Phosphodiesterase 5 inactivation in vascular smooth muscle cells aggravates aortic aneurysm and dissection.

Abstract

Aortic aneurysm and dissection (AAD) are vascular disorders with high mortality. Previous evidence has suggested an elevated risk of AAD associated with the use of phosphodiesterase 5A (PDE5A) inhibitors. PDE5A, a cGMP-hydrolyzing enzyme, is enriched in vascular smooth muscle cells (SMCs), but the role of SMC-specific PDE5A in the pathogenesis of AAD is still unclear. In this study, PDE5A expression in human and mouse aortic tissues was analyzed by single-cell RNA sequencing (scRNA-seq), western blotting, immunofluorescence, and immunohistochemistry staining.

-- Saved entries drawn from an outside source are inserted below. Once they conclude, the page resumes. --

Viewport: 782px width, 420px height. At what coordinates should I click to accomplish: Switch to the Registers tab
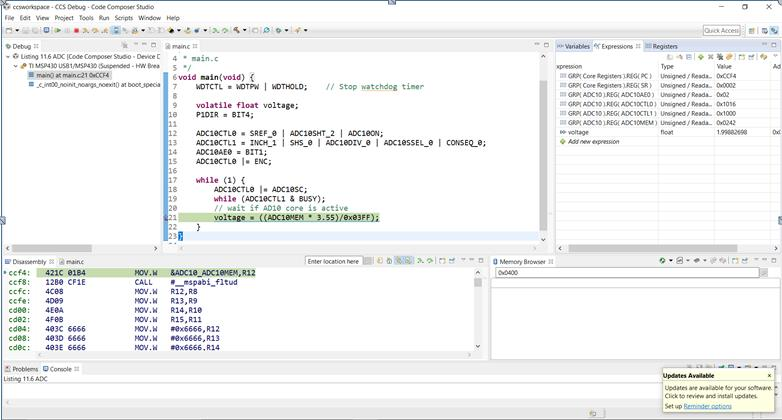(x=662, y=46)
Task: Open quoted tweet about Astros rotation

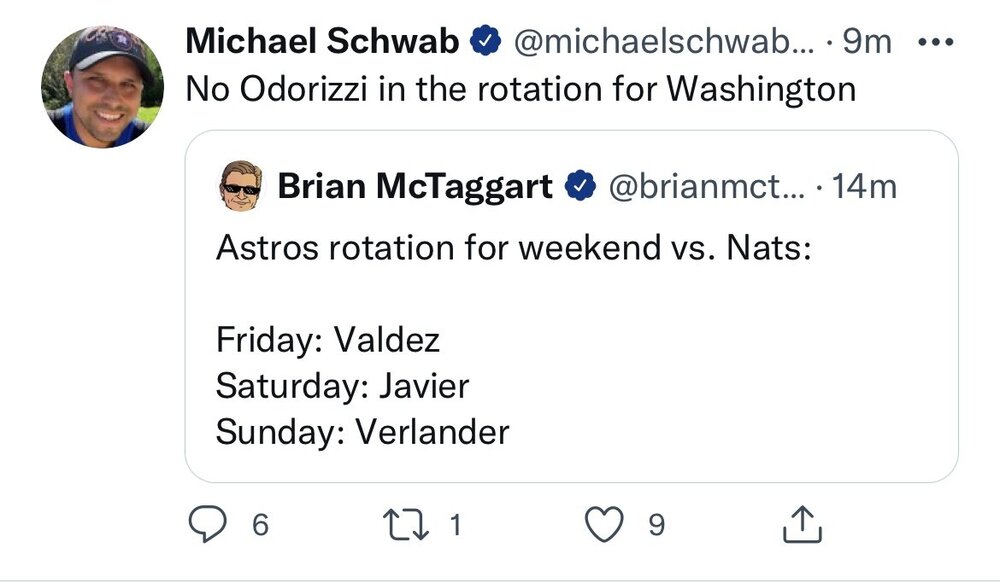Action: [571, 340]
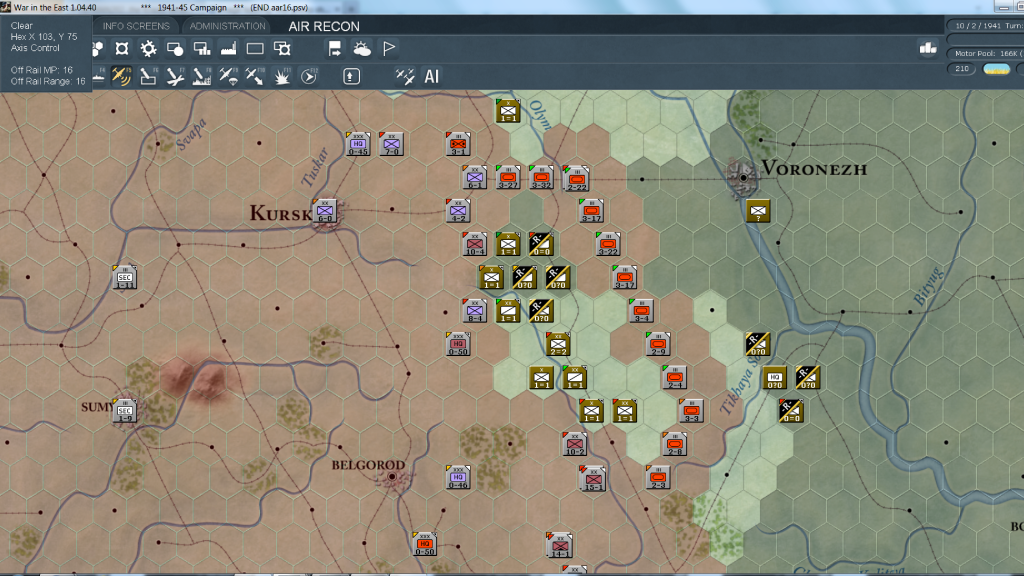This screenshot has height=576, width=1024.
Task: Click the factory production icon
Action: click(x=228, y=48)
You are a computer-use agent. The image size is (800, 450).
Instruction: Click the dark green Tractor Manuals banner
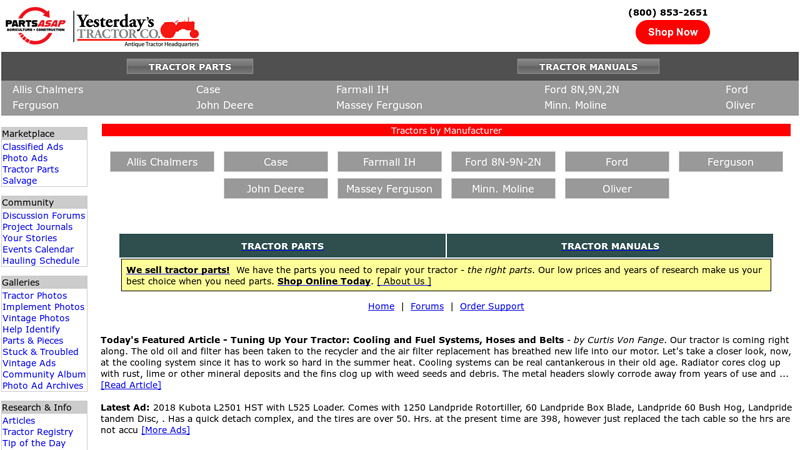click(x=610, y=246)

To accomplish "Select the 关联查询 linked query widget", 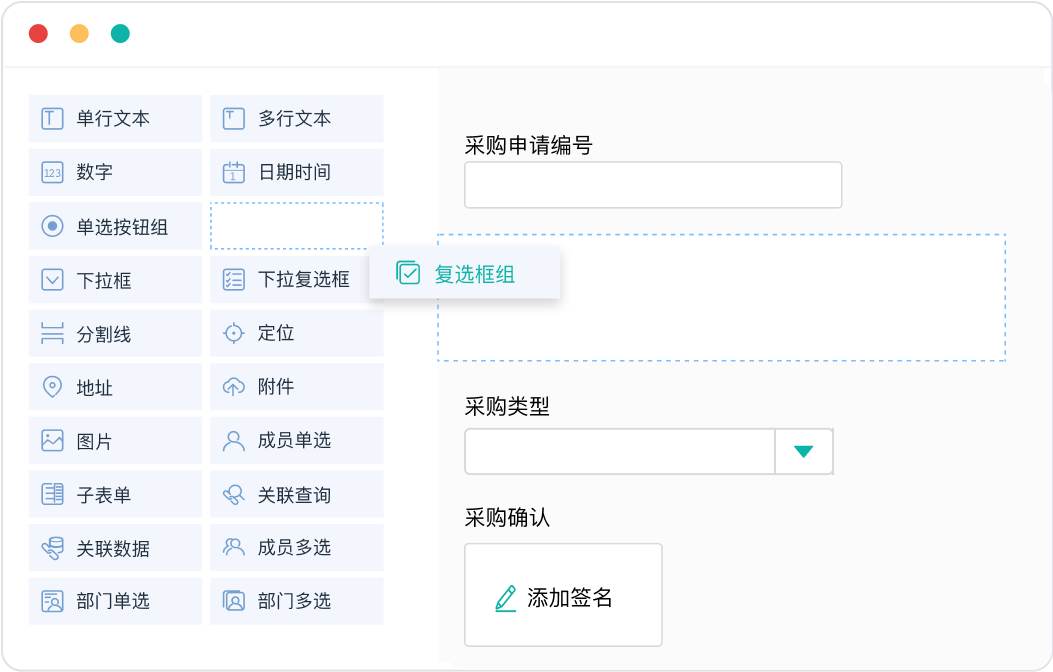I will point(297,495).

SMC-specific PDE5A knockout (PDE5A^SMC-/-) and PDE5A-overexpressing (PDE5A^SMC-OE) mice were constructed and utilized, along with an AAD mouse model induced by a high-fat diet and angiotensin II (Ang II) infusion. In vivo imaging and histological analyses were performed to assess aortic pathologies. PDE5A expression was reduced in human and mouse AAD aortic tissues, primarily in SMCs. Pharmacological inhibition or genetic knockout of PDE5A in SMCs exacerbated aortic wall dilatation and elastin fiber degradation, increasing AAD incidence. In contrast, the AAD phenotype was rescued in challenged PDE5A^SMC-OE mice. Mechanistically, PDE5A expression influenced myosin light chain (MLC) phosphorylation, a key regulator of SMC contractility. In AAD tissues from PDE5A^SMC-/- mice, increased cGMP-dependent protein kinase (PKG) activation and decreased MLC phosphorylation indicate enhanced aortic relaxation. In conclusion, our findings suggest that PDE5A downregulation or inhibition plays a causative role in exacerbating AAD likely by potentiating cGMP/PKG-mediated aortic SMC relaxation. Our findings highlight the need for caution in the clinical use of PDE5 inhibitors in patients at risk of aortic diseases. © 2025 The Pathological Society of Great Britain and Ireland.